## The exercise
Copy out every line of the records that contains the string "screenshot". Letter case matters.

## Input for this task
------------------------
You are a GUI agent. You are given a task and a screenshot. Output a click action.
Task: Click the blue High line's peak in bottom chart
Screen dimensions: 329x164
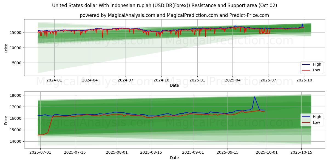pos(254,97)
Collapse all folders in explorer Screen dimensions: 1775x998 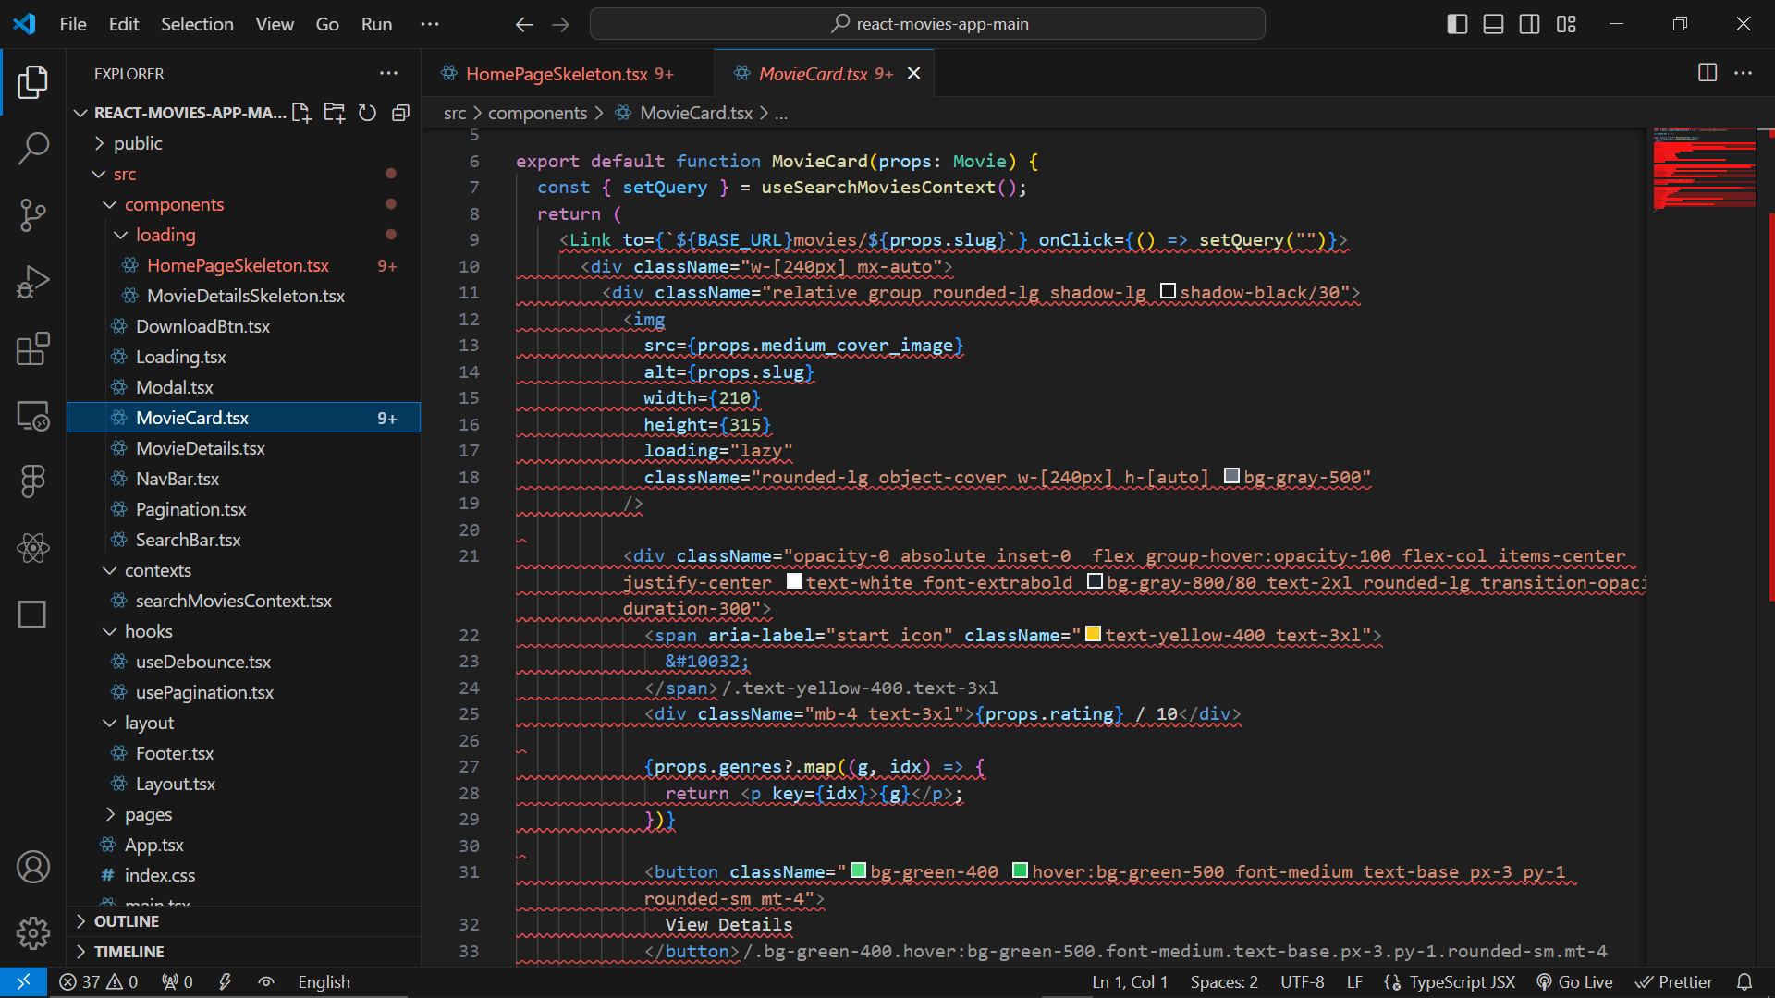click(x=400, y=113)
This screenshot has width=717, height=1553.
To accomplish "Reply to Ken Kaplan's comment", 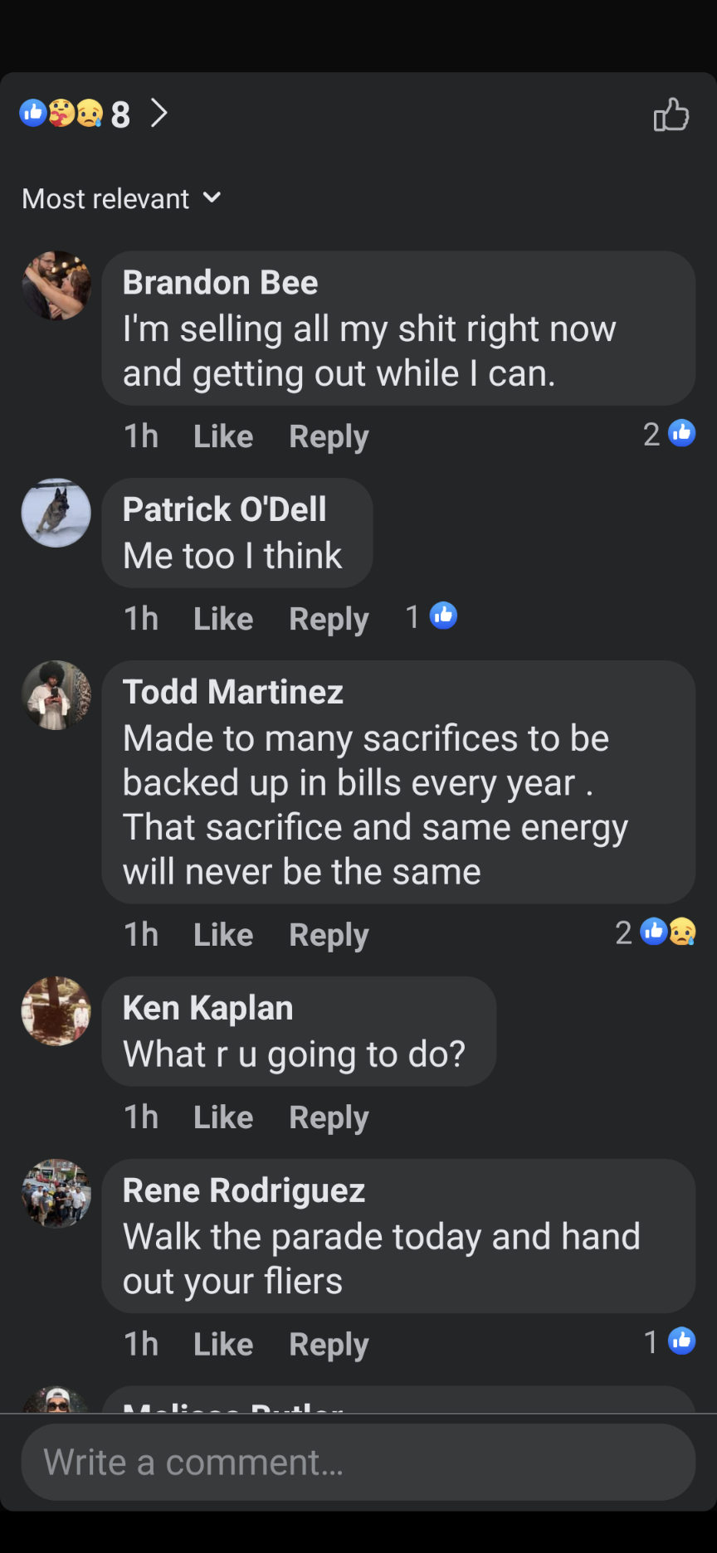I will 329,1117.
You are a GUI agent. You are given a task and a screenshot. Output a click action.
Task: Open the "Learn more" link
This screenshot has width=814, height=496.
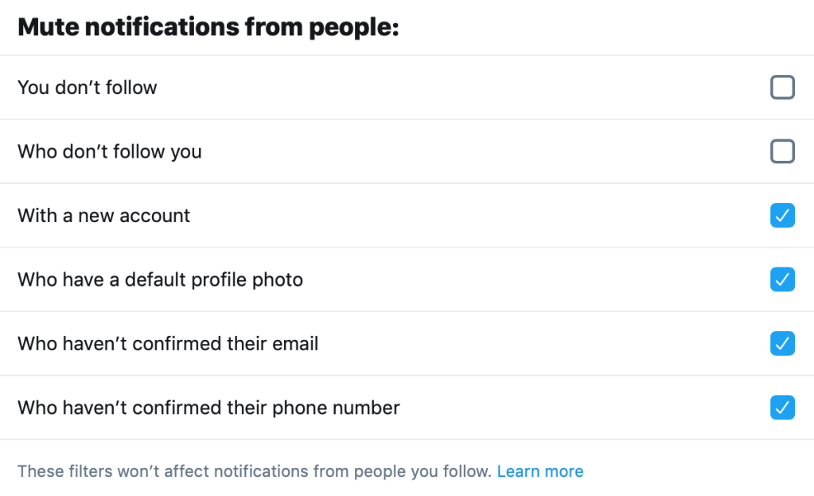point(539,471)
------------------------
## Answer
You are a GUI agent. You are given a task and a screenshot. Output a click action.
This screenshot has width=717, height=1553.
You are a GUI agent. You are given a task and a screenshot. Output a click action.
This screenshot has width=814, height=496.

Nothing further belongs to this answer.